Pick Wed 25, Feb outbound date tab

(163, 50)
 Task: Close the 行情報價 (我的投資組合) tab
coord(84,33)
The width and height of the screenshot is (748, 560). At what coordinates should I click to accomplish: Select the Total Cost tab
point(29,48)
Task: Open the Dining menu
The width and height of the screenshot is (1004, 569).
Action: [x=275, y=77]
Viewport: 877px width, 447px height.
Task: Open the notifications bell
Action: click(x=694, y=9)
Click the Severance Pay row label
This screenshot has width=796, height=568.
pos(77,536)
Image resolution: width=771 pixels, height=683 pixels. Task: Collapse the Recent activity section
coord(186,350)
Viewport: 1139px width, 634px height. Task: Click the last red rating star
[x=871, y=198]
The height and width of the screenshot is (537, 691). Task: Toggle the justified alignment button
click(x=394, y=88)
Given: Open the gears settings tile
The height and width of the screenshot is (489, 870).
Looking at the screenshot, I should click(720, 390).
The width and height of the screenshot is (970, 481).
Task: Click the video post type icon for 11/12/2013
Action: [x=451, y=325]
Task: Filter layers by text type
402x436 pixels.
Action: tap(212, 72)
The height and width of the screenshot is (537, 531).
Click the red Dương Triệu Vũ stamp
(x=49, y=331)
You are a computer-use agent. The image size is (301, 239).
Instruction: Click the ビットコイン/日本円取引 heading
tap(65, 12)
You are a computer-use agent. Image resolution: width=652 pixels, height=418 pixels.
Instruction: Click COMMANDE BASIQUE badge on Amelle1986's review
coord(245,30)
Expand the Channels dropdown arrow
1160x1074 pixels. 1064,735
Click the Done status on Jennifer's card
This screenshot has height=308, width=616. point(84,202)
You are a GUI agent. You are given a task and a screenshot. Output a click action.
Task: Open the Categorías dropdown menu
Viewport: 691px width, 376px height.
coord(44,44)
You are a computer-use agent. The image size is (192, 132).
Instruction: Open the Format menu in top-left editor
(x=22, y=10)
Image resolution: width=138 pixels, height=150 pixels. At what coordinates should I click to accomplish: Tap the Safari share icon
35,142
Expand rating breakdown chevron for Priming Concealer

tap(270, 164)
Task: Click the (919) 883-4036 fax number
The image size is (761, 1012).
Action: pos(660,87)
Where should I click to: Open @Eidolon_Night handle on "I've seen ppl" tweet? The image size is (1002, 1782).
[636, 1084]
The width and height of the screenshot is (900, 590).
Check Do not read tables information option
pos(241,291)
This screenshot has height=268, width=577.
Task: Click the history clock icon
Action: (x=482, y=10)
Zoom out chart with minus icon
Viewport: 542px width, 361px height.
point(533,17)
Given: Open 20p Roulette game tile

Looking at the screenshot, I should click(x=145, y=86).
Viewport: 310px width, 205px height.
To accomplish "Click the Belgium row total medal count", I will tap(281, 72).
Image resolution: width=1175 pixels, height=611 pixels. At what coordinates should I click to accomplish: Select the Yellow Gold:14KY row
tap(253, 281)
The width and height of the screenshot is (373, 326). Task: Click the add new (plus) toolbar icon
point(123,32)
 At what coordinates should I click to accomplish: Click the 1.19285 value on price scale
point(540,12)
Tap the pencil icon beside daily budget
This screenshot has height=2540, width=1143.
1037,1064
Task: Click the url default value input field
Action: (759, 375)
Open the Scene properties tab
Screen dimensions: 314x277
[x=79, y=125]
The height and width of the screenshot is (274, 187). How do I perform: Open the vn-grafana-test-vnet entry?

◆ ◆ ◆ ◆ ◆

Directions: Since only part of the listing is wanted, copy exactly the lines from the one holding "Click the red Dương Triệu Vũ stamp" to the one holding "Task: Open the Categorías dropdown menu", both included.

Written reply:
Click the red Dương Triệu Vũ stamp
(x=49, y=331)
You are a computer-use agent. The image size is (301, 239).
Instruction: Click the ビットコイン/日本円取引 heading
tap(65, 12)
You are a computer-use agent. Image resolution: width=652 pixels, height=418 pixels.
Instruction: Click COMMANDE BASIQUE badge on Amelle1986's review
coord(245,30)
Expand the Channels dropdown arrow
1160x1074 pixels. 1064,735
Click the Done status on Jennifer's card
This screenshot has height=308, width=616. point(84,202)
You are a GUI agent. You are given a task and a screenshot. Output a click action.
Task: Open the Categorías dropdown menu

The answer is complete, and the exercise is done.